**GOAL OF THE EXERCISE:**
In the items below, rename "Instruction" to "Command" everywhere it appears. Keep everything else the same.

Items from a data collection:
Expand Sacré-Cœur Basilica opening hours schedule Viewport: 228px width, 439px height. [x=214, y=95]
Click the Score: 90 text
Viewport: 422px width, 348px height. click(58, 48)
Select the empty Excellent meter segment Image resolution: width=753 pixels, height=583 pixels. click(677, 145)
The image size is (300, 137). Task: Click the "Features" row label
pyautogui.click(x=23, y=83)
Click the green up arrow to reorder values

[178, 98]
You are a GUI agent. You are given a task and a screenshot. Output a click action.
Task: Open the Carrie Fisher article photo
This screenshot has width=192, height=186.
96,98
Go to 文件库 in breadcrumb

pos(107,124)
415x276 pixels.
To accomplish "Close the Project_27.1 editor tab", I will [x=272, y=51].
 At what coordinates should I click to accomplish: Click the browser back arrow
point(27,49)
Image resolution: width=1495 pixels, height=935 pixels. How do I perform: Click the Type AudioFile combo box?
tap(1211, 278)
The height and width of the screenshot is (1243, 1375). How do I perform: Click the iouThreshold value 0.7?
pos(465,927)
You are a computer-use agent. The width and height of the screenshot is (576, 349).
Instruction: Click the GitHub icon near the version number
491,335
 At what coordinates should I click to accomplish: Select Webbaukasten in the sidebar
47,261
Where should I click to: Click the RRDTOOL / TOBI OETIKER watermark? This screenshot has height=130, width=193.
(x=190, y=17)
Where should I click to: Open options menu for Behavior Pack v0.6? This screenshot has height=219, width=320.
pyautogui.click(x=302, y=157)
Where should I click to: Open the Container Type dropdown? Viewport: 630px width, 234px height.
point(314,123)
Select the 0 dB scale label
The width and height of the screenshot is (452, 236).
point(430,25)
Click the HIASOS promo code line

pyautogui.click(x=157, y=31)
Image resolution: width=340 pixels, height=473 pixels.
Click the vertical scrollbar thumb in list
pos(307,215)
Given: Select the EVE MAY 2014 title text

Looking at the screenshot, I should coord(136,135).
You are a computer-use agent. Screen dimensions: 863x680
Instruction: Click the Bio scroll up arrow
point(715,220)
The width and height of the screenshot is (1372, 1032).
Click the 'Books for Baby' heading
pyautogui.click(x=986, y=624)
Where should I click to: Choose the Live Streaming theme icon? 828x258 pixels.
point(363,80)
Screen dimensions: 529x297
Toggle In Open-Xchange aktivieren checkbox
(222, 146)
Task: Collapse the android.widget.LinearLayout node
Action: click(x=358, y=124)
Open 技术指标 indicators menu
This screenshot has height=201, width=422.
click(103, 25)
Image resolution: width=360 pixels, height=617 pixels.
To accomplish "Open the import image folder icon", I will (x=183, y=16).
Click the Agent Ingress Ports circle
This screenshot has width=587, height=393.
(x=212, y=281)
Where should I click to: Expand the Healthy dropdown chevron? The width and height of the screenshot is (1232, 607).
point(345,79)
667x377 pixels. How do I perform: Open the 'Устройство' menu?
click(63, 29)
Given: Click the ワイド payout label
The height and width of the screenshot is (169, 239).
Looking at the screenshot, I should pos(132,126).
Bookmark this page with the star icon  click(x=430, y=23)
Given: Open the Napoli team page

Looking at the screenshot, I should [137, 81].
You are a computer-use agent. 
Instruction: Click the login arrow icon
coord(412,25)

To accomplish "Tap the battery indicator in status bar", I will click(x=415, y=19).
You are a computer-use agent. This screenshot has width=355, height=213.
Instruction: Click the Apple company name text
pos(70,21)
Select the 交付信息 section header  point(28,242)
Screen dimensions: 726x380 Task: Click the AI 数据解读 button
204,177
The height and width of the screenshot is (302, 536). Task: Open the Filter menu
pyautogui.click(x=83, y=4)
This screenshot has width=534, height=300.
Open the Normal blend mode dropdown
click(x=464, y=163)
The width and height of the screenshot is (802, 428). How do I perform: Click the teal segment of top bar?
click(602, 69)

**RESULT OF THIS TASK:**
Expand Sacré-Cœur Basilica opening hours schedule Viewport: 228px width, 439px height. [x=214, y=95]
Click the Score: 90 text
Viewport: 422px width, 348px height. click(58, 48)
Select the empty Excellent meter segment Image resolution: width=753 pixels, height=583 pixels. click(677, 145)
The image size is (300, 137). Task: Click the "Features" row label
pyautogui.click(x=23, y=83)
Click the green up arrow to reorder values

[178, 98]
You are a GUI agent. You are given a task and a screenshot. Output a click action.
Task: Open the Carrie Fisher article photo
This screenshot has width=192, height=186.
96,98
Go to 文件库 in breadcrumb

pos(107,124)
415x276 pixels.
To accomplish "Close the Project_27.1 editor tab", I will [x=272, y=51].
 At what coordinates should I click to accomplish: Click the browser back arrow
point(27,49)
Image resolution: width=1495 pixels, height=935 pixels. How do I perform: Click the Type AudioFile combo box?
tap(1211, 278)
The height and width of the screenshot is (1243, 1375). How do I perform: Click the iouThreshold value 0.7?
pos(465,927)
You are a computer-use agent. The width and height of the screenshot is (576, 349).
Command: Click the GitHub icon near the version number
491,335
 At what coordinates should I click to accomplish: Select Webbaukasten in the sidebar
47,261
Where should I click to: Click the RRDTOOL / TOBI OETIKER watermark? This screenshot has height=130, width=193.
(x=190, y=17)
Where should I click to: Open options menu for Behavior Pack v0.6? This screenshot has height=219, width=320.
pyautogui.click(x=302, y=157)
Where should I click to: Open the Container Type dropdown? Viewport: 630px width, 234px height.
point(314,123)
Select the 0 dB scale label
The width and height of the screenshot is (452, 236).
point(430,25)
Click the HIASOS promo code line

pyautogui.click(x=157, y=31)
Image resolution: width=340 pixels, height=473 pixels.
Click the vertical scrollbar thumb in list
pos(307,215)
Given: Select the EVE MAY 2014 title text

Looking at the screenshot, I should coord(136,135).
You are a computer-use agent. Screen dimensions: 863x680
Command: Click the Bio scroll up arrow
point(715,220)
The width and height of the screenshot is (1372, 1032).
Click the 'Books for Baby' heading
pyautogui.click(x=986, y=624)
Where should I click to: Choose the Live Streaming theme icon? 828x258 pixels.
point(363,80)
Screen dimensions: 529x297
Toggle In Open-Xchange aktivieren checkbox
(222, 146)
Task: Collapse the android.widget.LinearLayout node
Action: click(x=358, y=124)
Open 技术指标 indicators menu
This screenshot has height=201, width=422.
click(103, 25)
Image resolution: width=360 pixels, height=617 pixels.
To accomplish "Open the import image folder icon", I will (x=183, y=16).
Click the Agent Ingress Ports circle
This screenshot has width=587, height=393.
(x=212, y=281)
Where should I click to: Expand the Healthy dropdown chevron? The width and height of the screenshot is (1232, 607).
point(345,79)
667x377 pixels. How do I perform: Open the 'Устройство' menu?
click(63, 29)
Given: Click the ワイド payout label
The height and width of the screenshot is (169, 239).
Looking at the screenshot, I should pos(132,126).
Bookmark this page with the star icon  click(x=430, y=23)
Given: Open the Napoli team page

Looking at the screenshot, I should [137, 81].
You are a computer-use agent. 
Command: Click the login arrow icon
coord(412,25)

To accomplish "Tap the battery indicator in status bar", I will click(x=415, y=19).
You are a computer-use agent. This screenshot has width=355, height=213.
Command: Click the Apple company name text
pos(70,21)
Select the 交付信息 section header  point(28,242)
Screen dimensions: 726x380 Task: Click the AI 数据解读 button
204,177
The height and width of the screenshot is (302, 536). Task: Open the Filter menu
pyautogui.click(x=83, y=4)
This screenshot has width=534, height=300.
Open the Normal blend mode dropdown
click(x=464, y=163)
The width and height of the screenshot is (802, 428). How do I perform: Click the teal segment of top bar?
click(602, 69)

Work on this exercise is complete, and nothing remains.